The man who succeeded Gilchrist and Barnard as the preeminent fish expert in South Africa was J L B Smith. Fishermen enjoyed his company, because he could not only identify unusual fish but also say what baits to use, and where the fish could be found. Have a look at the rare volume of The South African Angler for 1947-48, and marvel at what anglers were catching in those days.
One of the most famous scientists our country has ever produced was Alex du Toit, credited with the discovery of continental drift. We have his own signed copy of Science in South Africa this month, along with his famous work Geology of South Africa, and several issues of the Alex L. du Toit Memorial Lecture.
It is a little-publicised fact that the famous scientist Isaac Newton wrote more about religion than he did about science. In his works on the Bible, many of which were not published until long after his death, he reached conclusions that were often at odds with Church doctrine. One
of Newton’s religious works was Observations upon the Prophecies of Daniel. This month we offer Bishop Robert Gray’s copy. Considering Gray’s position as the representative of orthodoxy in the Colenso heresy case, it is intriguing that he had this book in his possession.

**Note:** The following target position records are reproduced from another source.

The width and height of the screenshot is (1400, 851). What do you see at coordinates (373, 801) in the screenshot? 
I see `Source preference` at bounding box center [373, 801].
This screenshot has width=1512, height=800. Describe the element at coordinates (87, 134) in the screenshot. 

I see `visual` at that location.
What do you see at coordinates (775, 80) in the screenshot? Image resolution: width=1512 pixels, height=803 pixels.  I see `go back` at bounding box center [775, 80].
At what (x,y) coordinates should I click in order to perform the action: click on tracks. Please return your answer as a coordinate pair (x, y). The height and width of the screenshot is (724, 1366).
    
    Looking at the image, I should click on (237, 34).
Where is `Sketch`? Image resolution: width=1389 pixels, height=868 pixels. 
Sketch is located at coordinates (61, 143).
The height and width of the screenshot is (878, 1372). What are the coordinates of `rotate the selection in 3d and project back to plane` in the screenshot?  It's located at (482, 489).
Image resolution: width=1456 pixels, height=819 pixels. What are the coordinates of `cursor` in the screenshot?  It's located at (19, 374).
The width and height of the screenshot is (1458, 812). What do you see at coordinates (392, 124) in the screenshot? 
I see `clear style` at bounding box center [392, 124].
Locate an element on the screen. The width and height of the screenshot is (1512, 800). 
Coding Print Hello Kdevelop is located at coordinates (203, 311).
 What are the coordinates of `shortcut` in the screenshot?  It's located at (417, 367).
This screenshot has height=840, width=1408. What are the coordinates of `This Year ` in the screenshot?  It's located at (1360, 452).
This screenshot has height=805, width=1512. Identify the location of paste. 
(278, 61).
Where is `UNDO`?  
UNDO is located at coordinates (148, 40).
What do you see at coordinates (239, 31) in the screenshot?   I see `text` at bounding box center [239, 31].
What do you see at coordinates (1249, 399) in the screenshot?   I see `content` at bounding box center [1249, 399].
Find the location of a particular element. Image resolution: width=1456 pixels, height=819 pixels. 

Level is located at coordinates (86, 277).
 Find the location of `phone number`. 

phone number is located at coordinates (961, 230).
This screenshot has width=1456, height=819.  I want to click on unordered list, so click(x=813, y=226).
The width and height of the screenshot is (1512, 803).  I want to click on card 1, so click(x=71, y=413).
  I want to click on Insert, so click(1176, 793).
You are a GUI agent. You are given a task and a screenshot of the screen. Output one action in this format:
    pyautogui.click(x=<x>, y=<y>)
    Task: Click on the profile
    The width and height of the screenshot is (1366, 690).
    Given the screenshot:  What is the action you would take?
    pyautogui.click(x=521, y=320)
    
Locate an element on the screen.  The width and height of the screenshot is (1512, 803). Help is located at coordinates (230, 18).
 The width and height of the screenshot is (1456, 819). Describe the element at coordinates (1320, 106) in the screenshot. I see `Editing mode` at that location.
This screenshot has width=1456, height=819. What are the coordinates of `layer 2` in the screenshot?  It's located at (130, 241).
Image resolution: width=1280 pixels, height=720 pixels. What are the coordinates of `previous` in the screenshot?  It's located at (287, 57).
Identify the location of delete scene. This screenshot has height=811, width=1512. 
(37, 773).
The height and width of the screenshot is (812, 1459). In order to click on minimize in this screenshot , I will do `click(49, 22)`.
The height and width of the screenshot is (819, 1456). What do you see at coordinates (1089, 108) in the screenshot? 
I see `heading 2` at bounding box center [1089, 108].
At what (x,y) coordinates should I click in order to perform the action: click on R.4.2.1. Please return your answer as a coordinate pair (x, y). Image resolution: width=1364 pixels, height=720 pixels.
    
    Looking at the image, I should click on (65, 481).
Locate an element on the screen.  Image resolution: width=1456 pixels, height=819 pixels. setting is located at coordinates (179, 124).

The many hunting books in this month’s list include such highlights as the first edition of Scully’s Lodges in the Wilderness, the first edition of Bulpin’s The Ivory Trail, David Enderby Blunt’s Elephant, Das Neves’ A Hunting Expedition to the Transvaal, the first edition of W D M Bell’sKaramojo Safari, and a limited edition facsimile of A Breath from the Veldt, by John Guille Millais.
Contact between the Portuguese and Boers receives copious attention in O J O Ferreira’s Serpa Pinto amongst Boer and Brit, D W Kruger’s Die weg na die see, and J B de Waal’s Die rol van João Albasini in die geskiedenis van die Transvaal. Travelling
further afield, we have an early report on irrigation in Kenya, and volumes from the Oppenheimer Series: The Northern Goldfields Diaries of Thomas Baines, and The Barotseland Journal of James Stevenson-Hamilton.
The natural history books this month are thrilling. They include Linder and Kurzweil’s Orchids of Southern Africa, Pennington’s Butterflies of Southern Africa, and The Flora Capensis of Jakob and Johann Philipp Breyne, by Mary Gunn and Enid du Plessis.
As always, we hope we have found something to tempt you.